**Texte fourni:**
⟨

Décryptage

Bio sous serres chauffées, le verdict est tombé

Publié le 16 juillet 2019 , mis à jour le 20 avril 2021

Après des semaines de mobilisation de la part de la Fondation Nicolas Hulot, de la Fédération Nationale d’Agriculture Biologique, de Greenpeace, du Réseau Action Climat, et le soutien de 80 000 signataires de leur pétition réclamant l’interdiction des serres chauffées en bio, la décision est tombée le 11 juillet. S’il n’y aura plus de tomates, de courgettes ou de concombres bio sur les étals avant le mois de mai, l'interdiction généralisée de tous les types de chauffage pour les serres bio pour la production hors-saison n’a pas encore été obtenue. Une victoire en demi-teinte, qui permet tout de même d’éviter le pire.

Une position de compromis pour éviter le risque d’une industrialisation de la bio

 Le chauffage des serres est une pratique utilisée principalement en agriculture conventionnelle, notamment pour produire des fruits et des légumes à contre-saison. Cette pratique n’avait jusqu’alors pas été développée en agriculture biologique et n’était par conséquent pas encadrée. Mais face à la prolifération de projets en émergence visant à produire à grande échelle des fruits et légumes d’été en hiver (comme des tomates ou des concombres), de nombreux défenseurs de la bio ont demandé un encadrement très strict de cette pratique dans le guide de lecture de l’agriculture biologique.

⟩

**Consignes de l'exercice:**
1. Recopiez le passage du texte sur les serres chauffées en bio compris entre « Le chauffage des » et « de l’agriculture biologique. », ces deux passages inclus.
2. Écrivez la suite du texte sur les serres chauffées en bio, en reprenant juste après sa dernière phrase.
Les enregistrements qui suivent forment un matériau distinct du texte.

**Entrées du jeu de données:**

⟨

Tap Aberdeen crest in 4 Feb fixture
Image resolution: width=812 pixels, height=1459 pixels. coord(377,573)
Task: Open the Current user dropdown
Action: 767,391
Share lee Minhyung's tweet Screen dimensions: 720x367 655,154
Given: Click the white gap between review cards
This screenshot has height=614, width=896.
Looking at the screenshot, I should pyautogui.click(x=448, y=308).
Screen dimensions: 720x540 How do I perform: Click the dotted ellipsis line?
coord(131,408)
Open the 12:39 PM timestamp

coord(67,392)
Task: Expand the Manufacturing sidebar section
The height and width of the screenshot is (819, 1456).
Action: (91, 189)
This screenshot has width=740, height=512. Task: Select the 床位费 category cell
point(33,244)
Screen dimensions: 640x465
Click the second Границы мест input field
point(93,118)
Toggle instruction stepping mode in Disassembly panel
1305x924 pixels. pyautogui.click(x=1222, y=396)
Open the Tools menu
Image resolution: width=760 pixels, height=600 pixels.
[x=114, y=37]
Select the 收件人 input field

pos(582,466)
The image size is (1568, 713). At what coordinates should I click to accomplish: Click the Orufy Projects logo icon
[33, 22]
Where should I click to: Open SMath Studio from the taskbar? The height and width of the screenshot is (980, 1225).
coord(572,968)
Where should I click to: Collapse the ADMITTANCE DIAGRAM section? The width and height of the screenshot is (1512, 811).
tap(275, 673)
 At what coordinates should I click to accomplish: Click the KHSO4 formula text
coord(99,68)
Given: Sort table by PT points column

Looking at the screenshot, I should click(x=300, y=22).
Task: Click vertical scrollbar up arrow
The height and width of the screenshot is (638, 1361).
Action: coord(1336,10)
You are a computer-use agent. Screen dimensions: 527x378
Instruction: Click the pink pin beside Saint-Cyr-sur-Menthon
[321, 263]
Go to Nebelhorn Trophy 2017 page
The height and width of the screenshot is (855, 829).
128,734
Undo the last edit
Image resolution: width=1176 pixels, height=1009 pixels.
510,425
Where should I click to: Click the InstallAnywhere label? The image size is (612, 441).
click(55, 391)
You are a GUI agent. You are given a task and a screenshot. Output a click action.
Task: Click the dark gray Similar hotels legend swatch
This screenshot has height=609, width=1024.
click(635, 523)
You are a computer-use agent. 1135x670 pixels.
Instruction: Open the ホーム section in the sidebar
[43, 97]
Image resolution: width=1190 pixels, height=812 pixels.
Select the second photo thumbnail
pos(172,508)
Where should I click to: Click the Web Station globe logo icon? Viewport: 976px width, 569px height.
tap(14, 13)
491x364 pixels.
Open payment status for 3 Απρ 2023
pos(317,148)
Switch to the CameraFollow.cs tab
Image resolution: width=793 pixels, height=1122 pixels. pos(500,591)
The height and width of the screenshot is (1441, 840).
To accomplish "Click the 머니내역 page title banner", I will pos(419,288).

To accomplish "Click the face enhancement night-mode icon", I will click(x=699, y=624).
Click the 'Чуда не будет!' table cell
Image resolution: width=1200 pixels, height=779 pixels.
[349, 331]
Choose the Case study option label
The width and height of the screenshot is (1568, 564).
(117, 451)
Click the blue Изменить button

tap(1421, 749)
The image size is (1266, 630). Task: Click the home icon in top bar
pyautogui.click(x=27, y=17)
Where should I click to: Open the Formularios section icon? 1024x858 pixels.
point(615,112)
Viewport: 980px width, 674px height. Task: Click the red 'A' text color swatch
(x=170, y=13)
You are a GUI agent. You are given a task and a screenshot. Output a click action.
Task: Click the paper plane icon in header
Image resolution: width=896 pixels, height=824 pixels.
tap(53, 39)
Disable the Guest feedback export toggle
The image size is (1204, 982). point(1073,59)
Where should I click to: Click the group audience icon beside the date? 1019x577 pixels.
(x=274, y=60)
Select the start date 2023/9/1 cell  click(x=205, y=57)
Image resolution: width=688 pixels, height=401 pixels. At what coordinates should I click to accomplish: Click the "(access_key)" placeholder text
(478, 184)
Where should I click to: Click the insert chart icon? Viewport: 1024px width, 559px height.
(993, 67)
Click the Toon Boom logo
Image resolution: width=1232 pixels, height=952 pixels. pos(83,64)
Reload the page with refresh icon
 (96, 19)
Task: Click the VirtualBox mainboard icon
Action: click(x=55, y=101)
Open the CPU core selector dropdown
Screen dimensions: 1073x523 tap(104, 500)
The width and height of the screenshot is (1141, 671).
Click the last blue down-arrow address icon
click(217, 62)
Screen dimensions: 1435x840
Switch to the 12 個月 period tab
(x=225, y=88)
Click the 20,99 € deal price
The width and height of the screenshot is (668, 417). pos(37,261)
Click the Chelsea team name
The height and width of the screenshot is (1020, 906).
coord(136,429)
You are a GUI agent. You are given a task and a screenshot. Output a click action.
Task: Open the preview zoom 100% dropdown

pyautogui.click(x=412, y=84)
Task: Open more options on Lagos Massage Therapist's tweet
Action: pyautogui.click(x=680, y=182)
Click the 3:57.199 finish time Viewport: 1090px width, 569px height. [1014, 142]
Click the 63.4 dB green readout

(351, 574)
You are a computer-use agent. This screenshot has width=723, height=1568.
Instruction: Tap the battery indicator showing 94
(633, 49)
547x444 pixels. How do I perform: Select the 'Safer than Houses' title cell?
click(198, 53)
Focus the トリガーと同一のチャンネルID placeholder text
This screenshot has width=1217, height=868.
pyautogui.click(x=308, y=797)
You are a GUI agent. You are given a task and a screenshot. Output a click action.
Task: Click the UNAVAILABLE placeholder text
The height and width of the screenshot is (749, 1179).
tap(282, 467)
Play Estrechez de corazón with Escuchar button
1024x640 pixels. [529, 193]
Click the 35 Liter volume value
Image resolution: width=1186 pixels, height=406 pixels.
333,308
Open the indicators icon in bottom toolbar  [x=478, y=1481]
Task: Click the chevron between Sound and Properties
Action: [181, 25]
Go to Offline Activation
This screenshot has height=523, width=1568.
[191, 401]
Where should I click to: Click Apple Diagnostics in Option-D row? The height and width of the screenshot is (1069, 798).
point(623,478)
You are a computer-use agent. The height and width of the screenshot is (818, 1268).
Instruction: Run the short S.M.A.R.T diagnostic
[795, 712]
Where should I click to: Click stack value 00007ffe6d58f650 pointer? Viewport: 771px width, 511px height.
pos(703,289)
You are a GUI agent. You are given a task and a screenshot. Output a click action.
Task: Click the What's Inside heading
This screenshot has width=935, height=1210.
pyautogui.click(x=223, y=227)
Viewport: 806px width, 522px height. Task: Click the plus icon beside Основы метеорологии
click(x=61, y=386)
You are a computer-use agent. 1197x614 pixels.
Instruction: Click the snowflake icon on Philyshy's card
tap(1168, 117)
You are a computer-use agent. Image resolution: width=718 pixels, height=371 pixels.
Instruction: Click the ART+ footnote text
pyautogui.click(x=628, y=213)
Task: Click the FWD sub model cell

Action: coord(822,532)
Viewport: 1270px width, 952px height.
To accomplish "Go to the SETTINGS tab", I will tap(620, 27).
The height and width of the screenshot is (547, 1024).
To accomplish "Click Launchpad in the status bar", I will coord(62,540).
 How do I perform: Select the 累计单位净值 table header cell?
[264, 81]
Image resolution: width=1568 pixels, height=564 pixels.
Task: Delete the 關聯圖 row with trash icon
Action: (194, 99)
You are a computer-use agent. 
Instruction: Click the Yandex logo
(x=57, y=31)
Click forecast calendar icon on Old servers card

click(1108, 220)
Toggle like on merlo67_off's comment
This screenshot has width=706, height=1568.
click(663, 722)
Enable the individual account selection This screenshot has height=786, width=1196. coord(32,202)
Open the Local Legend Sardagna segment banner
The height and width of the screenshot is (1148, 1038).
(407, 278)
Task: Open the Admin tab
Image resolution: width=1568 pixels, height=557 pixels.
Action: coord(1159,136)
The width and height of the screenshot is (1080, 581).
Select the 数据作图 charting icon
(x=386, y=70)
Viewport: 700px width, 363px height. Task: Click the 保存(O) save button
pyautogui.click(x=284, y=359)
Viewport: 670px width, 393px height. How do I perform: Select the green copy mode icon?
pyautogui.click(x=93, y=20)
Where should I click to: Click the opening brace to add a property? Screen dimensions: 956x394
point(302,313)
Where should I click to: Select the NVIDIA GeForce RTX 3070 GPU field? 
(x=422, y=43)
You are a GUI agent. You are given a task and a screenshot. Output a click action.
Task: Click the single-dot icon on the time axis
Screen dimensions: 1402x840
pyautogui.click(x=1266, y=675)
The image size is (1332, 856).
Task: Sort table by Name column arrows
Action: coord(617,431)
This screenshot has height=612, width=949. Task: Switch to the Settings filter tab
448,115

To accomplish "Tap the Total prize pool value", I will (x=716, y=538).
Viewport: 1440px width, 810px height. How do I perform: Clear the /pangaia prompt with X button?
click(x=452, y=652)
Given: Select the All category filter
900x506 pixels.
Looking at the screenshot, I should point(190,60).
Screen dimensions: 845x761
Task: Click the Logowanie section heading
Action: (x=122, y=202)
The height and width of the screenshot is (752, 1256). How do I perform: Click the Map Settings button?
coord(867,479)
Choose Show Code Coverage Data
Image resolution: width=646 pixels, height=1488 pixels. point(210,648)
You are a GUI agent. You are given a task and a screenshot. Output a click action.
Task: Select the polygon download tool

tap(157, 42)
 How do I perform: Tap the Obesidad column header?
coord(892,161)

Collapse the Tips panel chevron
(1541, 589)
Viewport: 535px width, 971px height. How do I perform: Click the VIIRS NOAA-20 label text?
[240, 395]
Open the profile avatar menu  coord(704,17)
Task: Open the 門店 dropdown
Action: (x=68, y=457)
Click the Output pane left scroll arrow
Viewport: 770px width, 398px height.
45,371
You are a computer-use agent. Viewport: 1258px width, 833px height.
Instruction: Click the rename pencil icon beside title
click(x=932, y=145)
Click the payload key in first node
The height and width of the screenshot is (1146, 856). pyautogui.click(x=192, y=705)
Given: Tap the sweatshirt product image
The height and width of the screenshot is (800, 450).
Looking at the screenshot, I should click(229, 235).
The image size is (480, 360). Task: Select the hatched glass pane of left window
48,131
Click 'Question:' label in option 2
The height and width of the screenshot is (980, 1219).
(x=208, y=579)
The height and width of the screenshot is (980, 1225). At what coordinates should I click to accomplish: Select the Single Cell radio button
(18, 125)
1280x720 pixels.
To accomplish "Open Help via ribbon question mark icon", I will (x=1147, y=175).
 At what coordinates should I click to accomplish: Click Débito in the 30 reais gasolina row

⟩

**Réponses par point:**
1.
Le chauffage des serres est une pratique utilisée principalement en agriculture conventionnelle, notamment pour produire des fruits et des légumes à contre-saison. Cette pratique n’avait jusqu’alors pas été développée en agriculture biologique et n’était par conséquent pas encadrée. Mais face à la prolifération de projets en émergence visant à produire à grande échelle des fruits et légumes d’été en hiver (comme des tomates ou des concombres), de nombreux défenseurs de la bio ont demandé un encadrement très strict de cette pratique dans le guide de lecture de l’agriculture biologique.

2.
 Après des semaines de mobilisations des associations, dont la FNH et 12 heures d'intenses négociations au sein du comité national d’agriculture biologique (CNAB), c’est une position de compromis, proposée par le ministère de l’Agriculture et de l’Alimentation, qui a été retenue : aucun fruits et légumes d'été bio ne seront autorisés sur les étals des magasins avant le mois de mai. Par ailleurs, si des fermes en conversion bio souhaitent malgré tout procéder à une production hors-saison, elles auront l’obligation, à partir de 2020, d’utiliser des énergies renouvelables. Dès 2025, toutes les fermes bio seront concernées.

Si l'interdiction généralisée de tous les types de chauffage pour les serres bio n’a pas été obtenue, que la bio a pu éviter le risque majeur d’industrialisation qui planait sur elle. La FNH salue cette décision qui permet de maintenir la confiance envers le logo AB.

Cette victoire en demi-teinte a été rendu possible grâce à la formidable mobilisation de dizaines de milliers de citoyens en faveur d’une cohérence pour un label bio éthique et durable : plus de 80 000 citoyens, 70 chefs cuisiniers, 100 parlementaires et 20 se sont en effet ralliés à la petition.

Rappel des risques encourus par les serres chauffées en bio

 Les problèmes que soulèvent les serres chauffées en agriculture biologique sont importants :

  • Possibilité de dénaturer l’un des objectifs de la bio qui est de respecter des cycles naturels           
  • Bilan carbone déplorable : la production sous serre chauffée émet 8 fois plus de CO2 qu’une production locale en saison et 4 fois plus qu’une production espagnole en saison importée en France. Chauffer des serres est incompatible avec l’objectif de la bio de faire « une utilisation responsable de l’énergie »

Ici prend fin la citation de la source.